→ **Written instruction**: Could you output every line of the listing below as a JSON list of strings, one string per line, with blank lines dropped and the pictures left out?

— START —

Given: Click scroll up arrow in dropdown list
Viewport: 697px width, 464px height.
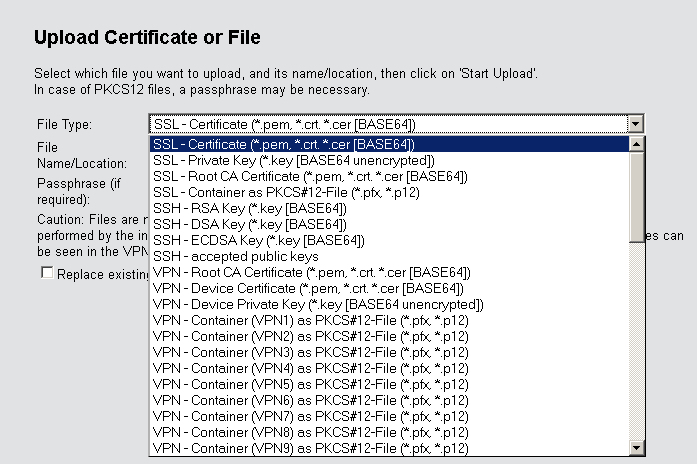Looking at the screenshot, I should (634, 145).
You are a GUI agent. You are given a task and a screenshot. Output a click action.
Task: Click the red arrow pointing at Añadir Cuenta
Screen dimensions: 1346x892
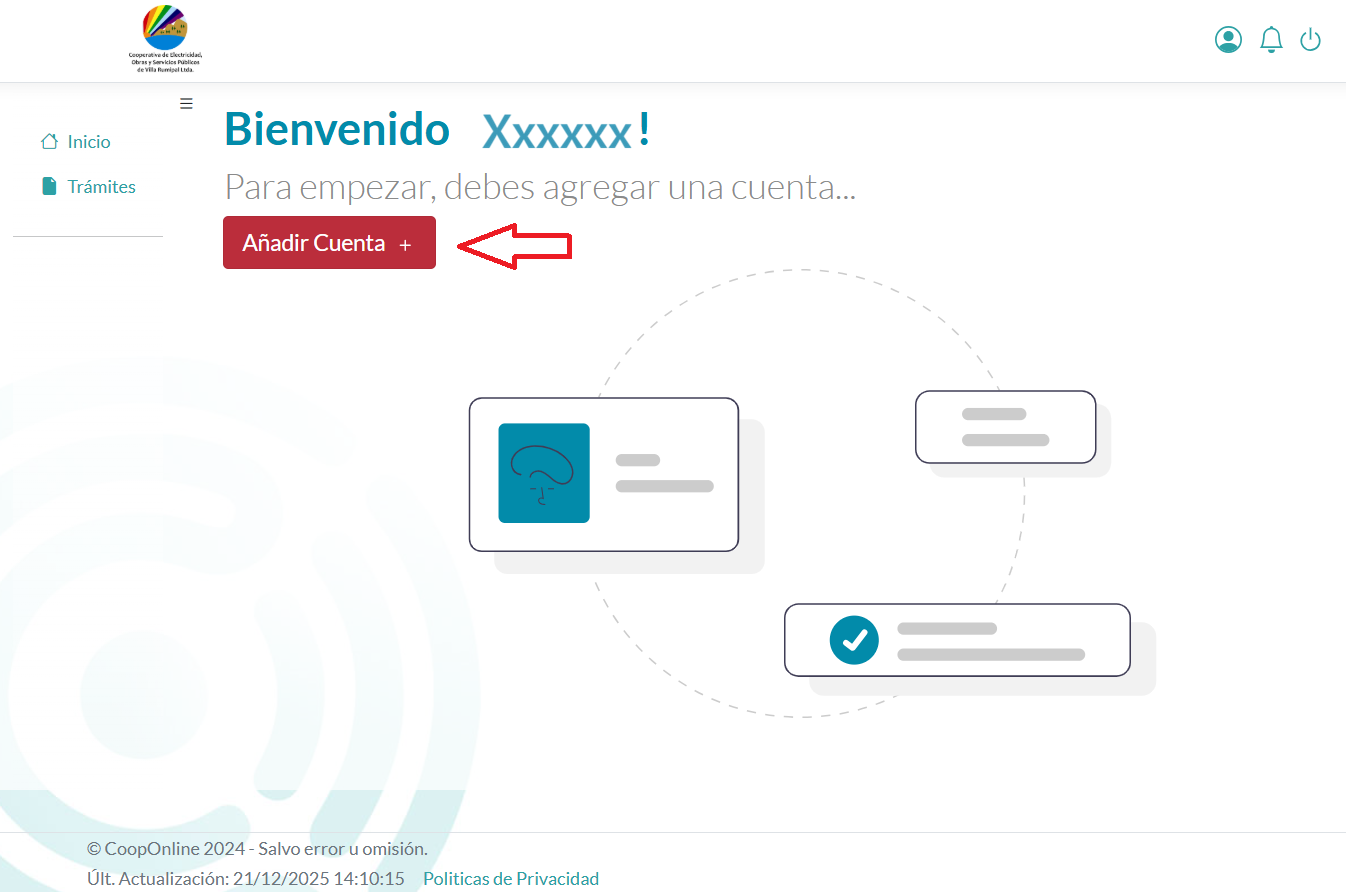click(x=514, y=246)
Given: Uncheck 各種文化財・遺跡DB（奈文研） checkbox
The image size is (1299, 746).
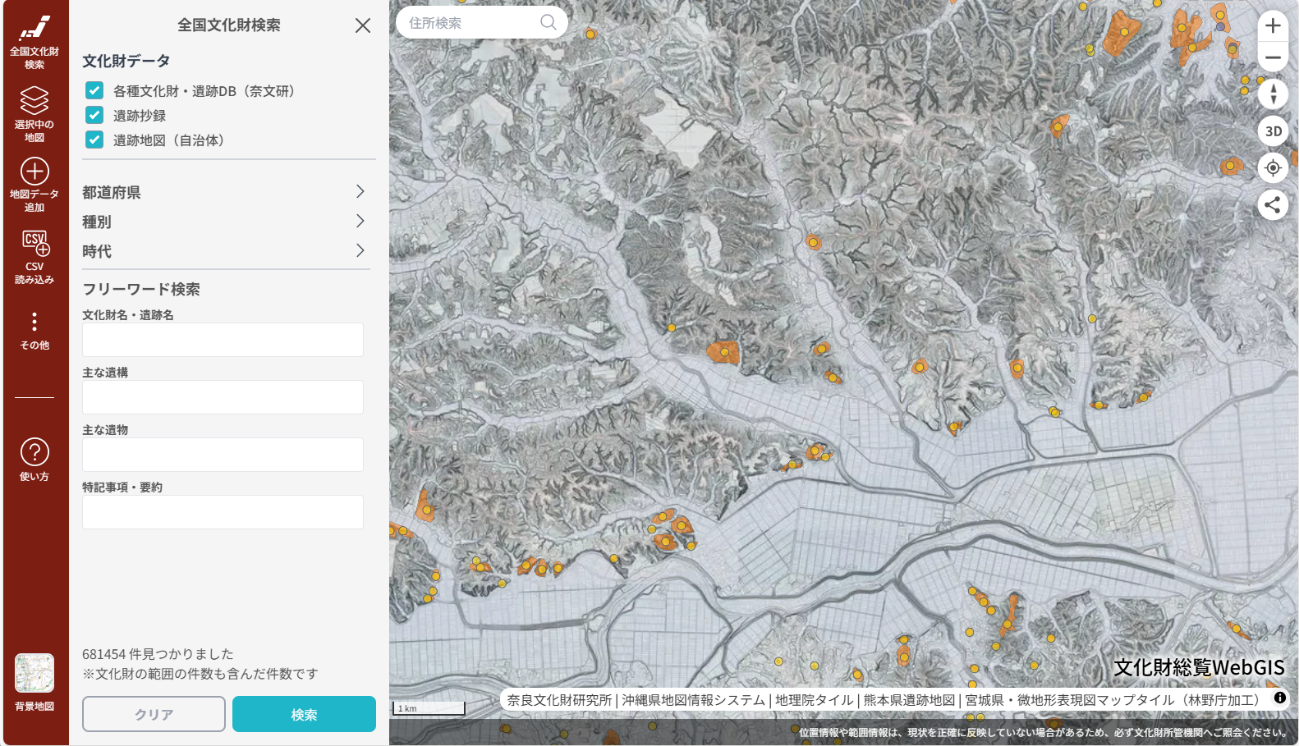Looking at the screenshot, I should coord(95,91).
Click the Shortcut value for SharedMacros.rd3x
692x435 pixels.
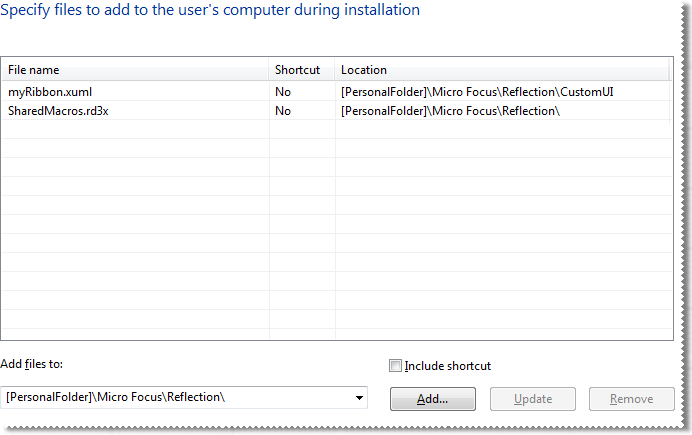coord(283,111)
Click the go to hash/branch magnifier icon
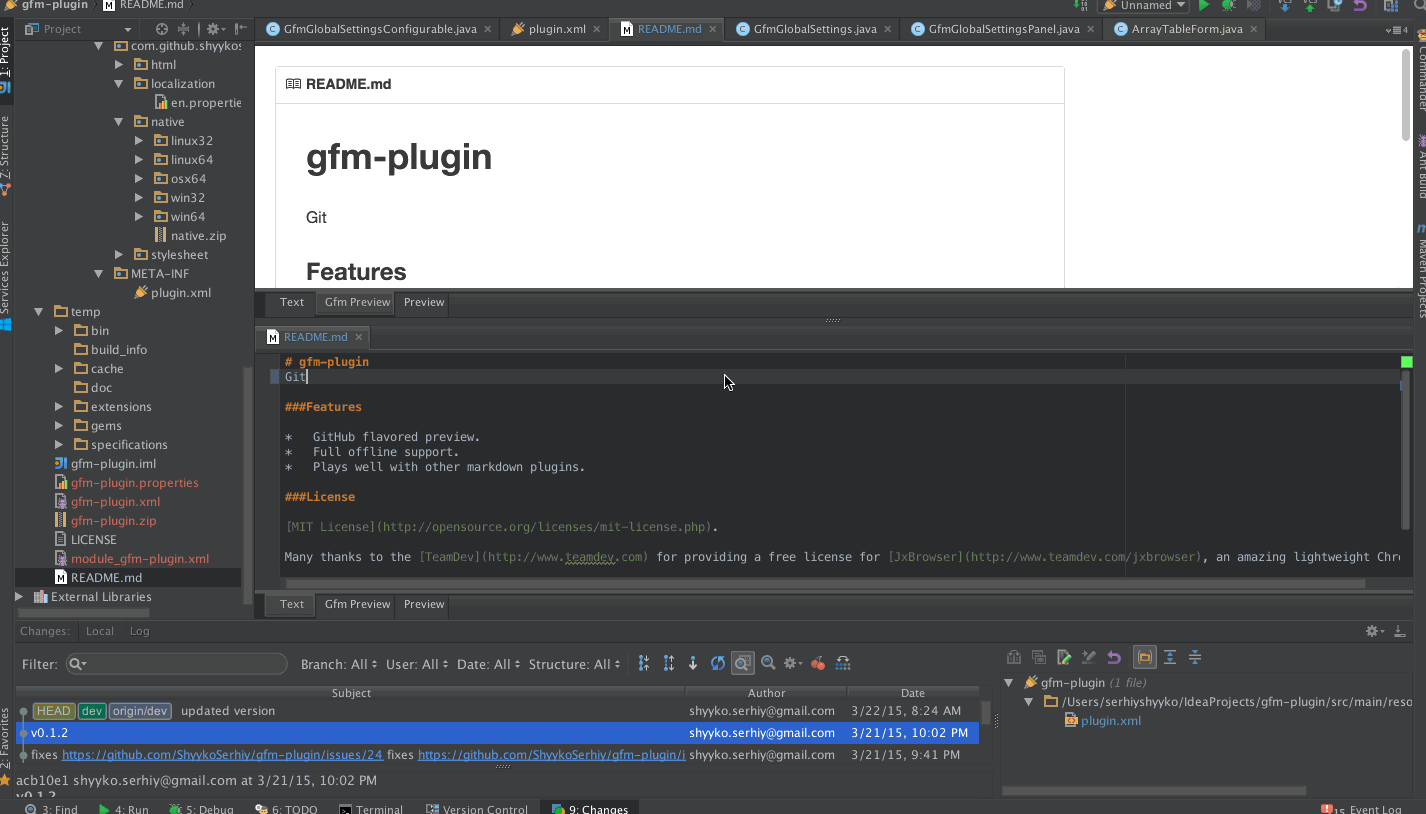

— END —

→ **Response to the exercise**:
[
  "Given: Click scroll up arrow in dropdown list",
  "Viewport: 697px width, 464px height.",
  "Looking at the screenshot, I should (634, 145).",
  "You are a GUI agent. You are given a task and a screenshot. Output a click action.",
  "Task: Click the red arrow pointing at Añadir Cuenta",
  "Screen dimensions: 1346x892",
  "click(x=514, y=246)",
  "Given: Uncheck 各種文化財・遺跡DB（奈文研） checkbox",
  "The image size is (1299, 746).",
  "Looking at the screenshot, I should coord(95,91).",
  "Click the Shortcut value for SharedMacros.rd3x",
  "692x435 pixels.",
  "coord(283,111)",
  "Click the go to hash/branch magnifier icon"
]